The writer's soft hands can't open the bottle of beer he bought, and he must pass it to the Prostitute, who deftly pops the cap with a pair of chopsticks. Having overcome his impotence, and she hands him back the bottle after taking a preliminary swig.

In return, he hands her the picnic umbrella, which she snaps open. This gives him an opportunity to threaten her with the beer, splashing it against the open parasol. She splashes him back by rapidly opening and closing it as they move to and fro in a pseudo-tango. They exchange bricolage, and she takes another swig while he shades himself from the bright sun. They playfully switch again, and the writer cools himself with a flick of brew while the Prostitute spins en pointe with the umbrella, giving us a taste of her former grace. Writer responds by trying to splash her again.
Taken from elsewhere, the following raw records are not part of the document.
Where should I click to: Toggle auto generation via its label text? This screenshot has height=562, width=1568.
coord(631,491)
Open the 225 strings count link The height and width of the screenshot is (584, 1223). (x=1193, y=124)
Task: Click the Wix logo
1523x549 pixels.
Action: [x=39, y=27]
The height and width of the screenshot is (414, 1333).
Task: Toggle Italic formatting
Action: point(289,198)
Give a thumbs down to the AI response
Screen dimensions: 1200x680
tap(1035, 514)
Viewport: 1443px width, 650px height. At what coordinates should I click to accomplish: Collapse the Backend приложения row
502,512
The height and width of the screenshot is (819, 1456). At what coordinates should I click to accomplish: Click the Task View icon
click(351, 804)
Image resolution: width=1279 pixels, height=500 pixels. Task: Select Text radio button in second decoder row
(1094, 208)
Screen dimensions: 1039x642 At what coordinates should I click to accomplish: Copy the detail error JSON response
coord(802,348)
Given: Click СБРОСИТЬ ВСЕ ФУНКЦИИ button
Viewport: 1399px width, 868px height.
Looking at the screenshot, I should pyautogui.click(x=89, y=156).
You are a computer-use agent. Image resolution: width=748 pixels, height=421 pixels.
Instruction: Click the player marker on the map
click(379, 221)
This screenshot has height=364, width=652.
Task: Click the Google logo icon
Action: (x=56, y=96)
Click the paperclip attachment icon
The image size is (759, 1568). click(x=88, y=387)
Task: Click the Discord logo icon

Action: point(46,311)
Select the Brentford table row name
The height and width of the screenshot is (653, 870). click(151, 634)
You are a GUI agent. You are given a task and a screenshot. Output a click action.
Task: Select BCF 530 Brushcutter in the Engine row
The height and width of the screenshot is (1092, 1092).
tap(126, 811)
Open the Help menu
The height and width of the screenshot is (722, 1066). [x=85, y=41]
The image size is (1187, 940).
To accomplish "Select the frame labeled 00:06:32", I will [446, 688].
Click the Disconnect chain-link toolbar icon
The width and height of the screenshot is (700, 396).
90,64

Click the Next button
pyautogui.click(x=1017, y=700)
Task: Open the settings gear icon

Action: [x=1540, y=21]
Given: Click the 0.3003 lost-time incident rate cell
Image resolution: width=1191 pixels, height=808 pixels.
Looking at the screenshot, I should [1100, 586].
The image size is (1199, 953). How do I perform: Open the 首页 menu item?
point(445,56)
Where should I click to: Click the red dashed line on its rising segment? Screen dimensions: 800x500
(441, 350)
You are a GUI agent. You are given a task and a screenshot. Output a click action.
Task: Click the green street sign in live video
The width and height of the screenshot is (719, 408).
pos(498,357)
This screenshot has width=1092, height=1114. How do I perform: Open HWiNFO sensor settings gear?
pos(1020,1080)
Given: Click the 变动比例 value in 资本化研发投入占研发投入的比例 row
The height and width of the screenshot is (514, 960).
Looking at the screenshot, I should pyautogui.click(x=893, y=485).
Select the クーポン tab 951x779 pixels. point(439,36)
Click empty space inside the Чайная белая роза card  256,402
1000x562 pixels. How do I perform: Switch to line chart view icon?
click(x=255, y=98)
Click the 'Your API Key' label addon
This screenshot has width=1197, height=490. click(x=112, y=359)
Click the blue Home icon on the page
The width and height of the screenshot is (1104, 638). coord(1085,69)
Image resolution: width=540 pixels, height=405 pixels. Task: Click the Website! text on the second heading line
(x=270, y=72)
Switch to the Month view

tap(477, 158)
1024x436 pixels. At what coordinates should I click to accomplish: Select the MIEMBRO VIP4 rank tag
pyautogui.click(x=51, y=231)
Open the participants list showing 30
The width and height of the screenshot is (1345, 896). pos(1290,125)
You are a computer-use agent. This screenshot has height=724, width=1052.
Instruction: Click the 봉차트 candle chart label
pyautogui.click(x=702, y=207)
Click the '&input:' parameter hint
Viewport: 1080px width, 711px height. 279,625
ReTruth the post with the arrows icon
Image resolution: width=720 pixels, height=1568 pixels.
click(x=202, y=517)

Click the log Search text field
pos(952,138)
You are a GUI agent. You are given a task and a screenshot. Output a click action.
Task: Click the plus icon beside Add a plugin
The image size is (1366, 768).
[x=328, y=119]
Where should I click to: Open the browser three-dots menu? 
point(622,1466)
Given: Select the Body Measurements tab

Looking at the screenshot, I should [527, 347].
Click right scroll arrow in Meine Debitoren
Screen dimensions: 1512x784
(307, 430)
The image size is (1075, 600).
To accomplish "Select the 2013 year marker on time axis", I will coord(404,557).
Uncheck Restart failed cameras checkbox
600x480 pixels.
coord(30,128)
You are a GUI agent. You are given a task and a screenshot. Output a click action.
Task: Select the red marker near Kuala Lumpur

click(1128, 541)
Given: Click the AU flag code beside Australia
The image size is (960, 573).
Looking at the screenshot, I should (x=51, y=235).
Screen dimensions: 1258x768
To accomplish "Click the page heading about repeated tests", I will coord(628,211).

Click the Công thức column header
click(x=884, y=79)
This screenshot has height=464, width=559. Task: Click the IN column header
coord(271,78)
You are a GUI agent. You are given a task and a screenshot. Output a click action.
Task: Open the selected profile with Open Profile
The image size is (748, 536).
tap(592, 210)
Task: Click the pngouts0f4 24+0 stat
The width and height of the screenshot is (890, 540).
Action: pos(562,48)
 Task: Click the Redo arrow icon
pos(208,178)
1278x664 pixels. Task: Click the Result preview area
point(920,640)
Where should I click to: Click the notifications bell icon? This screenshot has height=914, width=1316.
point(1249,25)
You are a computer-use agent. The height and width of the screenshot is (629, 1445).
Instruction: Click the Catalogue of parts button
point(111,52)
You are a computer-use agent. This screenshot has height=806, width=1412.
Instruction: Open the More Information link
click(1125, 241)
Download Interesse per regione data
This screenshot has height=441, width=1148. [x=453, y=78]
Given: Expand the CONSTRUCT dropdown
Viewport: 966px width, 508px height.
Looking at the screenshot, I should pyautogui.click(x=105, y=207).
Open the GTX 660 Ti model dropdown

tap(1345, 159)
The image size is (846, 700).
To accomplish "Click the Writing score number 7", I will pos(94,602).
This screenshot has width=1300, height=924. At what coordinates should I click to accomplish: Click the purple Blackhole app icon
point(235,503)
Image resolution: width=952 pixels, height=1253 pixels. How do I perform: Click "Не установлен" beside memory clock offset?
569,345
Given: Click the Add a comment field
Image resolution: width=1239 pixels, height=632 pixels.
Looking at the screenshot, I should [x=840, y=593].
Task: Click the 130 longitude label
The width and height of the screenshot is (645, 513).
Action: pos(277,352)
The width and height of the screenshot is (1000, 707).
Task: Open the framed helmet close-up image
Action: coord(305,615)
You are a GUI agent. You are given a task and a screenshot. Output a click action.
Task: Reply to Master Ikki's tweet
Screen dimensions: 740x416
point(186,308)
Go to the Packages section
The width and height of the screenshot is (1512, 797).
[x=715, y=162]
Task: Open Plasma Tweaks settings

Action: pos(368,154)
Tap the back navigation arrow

They reach a climax of the dance when he pours the remaining beer into the upturned cup of the umbrella. She takes a long slip from it, and he has the umbrella raised to his lips when they are interrupted by the Cyclist, who crashes into the motorcycle with a spectacular flip and an explosion of bicycle parts.

The two old lovers abandon their game. The Prostitute rushes over to the Cyclist, cradling his head in her lap and unsnapping his helmet. Comrade Mo strolls over, examining the bicycle's destroyed front wheel and shattered fork, before reaching the Cyclist.

At first, the Cyclist appears to be dead. The Prostitute gives him a languorous mouth-to mouth, caressing his concave chest and tweaking his nipples in an attempt at defibrillation. His limbs flop limply, despite her attempts to rouse him. Mo Yan peers down at him, pointing to the Cyclist's well filled spandex crotch, and brandishing a bun, holds it between the cyclist's thighs for comparison.

The marvelous scent of the baozi rouses the Cyclist slightly. Noticing, the Prostitute grabs it from Mo, and waves it in front of his face. The Cyclist recovers slowly, rolling in her lap, swinging his nose to and fro. As he comes to, Mo plants the umbrella over them to provide shade, and the Prostitute dangles the bun just out of his reach.

The Cyclist performs a short solo, stretching each muscle individually as he tests to see if his fragile athlete's body has been damaged. As he rises confidently to his feet, Mo Yan crowns him with the remains of his front wheel, bent into the semblance of an Indian headdress. The Prostitute hands him, in turn, the shattered fork, and the bun (but not before taking a salacious bite).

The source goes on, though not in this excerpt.